Saved entries
=== Begin Enclosure ===
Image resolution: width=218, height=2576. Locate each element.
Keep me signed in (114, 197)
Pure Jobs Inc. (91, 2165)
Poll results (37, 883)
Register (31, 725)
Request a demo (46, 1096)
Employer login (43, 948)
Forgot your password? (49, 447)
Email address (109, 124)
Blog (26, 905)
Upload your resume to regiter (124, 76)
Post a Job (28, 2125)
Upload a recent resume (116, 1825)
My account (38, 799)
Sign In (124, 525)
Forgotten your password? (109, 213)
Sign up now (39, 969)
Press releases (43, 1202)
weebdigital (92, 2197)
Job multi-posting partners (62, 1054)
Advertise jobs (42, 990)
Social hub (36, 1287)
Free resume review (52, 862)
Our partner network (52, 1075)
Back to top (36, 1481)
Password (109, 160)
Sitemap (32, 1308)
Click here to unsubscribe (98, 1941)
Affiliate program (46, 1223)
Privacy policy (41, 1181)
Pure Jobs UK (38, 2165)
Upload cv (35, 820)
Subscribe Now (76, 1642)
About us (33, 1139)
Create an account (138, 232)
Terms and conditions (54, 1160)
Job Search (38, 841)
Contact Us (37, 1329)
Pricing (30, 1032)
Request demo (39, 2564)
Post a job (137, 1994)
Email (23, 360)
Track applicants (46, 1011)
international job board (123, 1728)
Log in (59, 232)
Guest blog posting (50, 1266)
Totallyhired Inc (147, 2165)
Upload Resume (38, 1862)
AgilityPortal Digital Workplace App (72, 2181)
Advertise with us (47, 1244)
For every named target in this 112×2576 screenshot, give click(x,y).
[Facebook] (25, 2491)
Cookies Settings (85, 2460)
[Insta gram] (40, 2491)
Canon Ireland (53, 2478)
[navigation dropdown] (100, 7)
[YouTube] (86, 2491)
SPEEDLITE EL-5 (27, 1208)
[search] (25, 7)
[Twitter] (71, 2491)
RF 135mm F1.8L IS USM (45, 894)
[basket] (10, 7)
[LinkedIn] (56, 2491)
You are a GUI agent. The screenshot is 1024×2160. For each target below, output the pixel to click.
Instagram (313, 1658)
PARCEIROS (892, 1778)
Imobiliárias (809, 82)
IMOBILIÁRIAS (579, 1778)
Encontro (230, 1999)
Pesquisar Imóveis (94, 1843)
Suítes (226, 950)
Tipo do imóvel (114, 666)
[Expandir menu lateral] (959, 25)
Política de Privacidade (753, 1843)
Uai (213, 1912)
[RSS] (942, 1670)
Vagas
=== End Enclosure ===
▶ _ACTIVITY_
Proceeding from the line containing "Post a Job (28, 2125)" through the line containing "[LinkedIn] (56, 2491)", transcribe the lines above exactly, both end lines included.

▶ _ANSWER TO THIS TASK_
Post a Job (28, 2125)
Upload a recent resume (116, 1825)
My account (38, 799)
Sign In (124, 525)
Forgotten your password? (109, 213)
Sign up now (39, 969)
Press releases (43, 1202)
weebdigital (92, 2197)
Job multi-posting partners (62, 1054)
Advertise jobs (42, 990)
Social hub (36, 1287)
Free resume review (52, 862)
Our partner network (52, 1075)
Back to top (36, 1481)
Password (109, 160)
Sitemap (32, 1308)
Click here to unsubscribe (98, 1941)
Affiliate program (46, 1223)
Privacy policy (41, 1181)
Pure Jobs UK (38, 2165)
Upload cv (35, 820)
Subscribe Now (76, 1642)
About us (33, 1139)
Create an account (138, 232)
Terms and conditions (54, 1160)
Job Search (38, 841)
Contact Us (37, 1329)
Pricing (30, 1032)
Request demo (39, 2564)
Post a job (137, 1994)
Email (23, 360)
Track applicants (46, 1011)
international job board (123, 1728)
Log in (59, 232)
Guest blog posting (50, 1266)
Totallyhired Inc (147, 2165)
Upload Resume (38, 1862)
AgilityPortal Digital Workplace App (72, 2181)
Advertise with us (47, 1244)
For every named target in this 112×2576 screenshot, give click(x,y).
[Facebook] (25, 2491)
Cookies Settings (85, 2460)
[Insta gram] (40, 2491)
Canon Ireland (53, 2478)
[navigation dropdown] (100, 7)
[YouTube] (86, 2491)
SPEEDLITE EL-5 (27, 1208)
[search] (25, 7)
[Twitter] (71, 2491)
RF 135mm F1.8L IS USM (45, 894)
[basket] (10, 7)
[LinkedIn] (56, 2491)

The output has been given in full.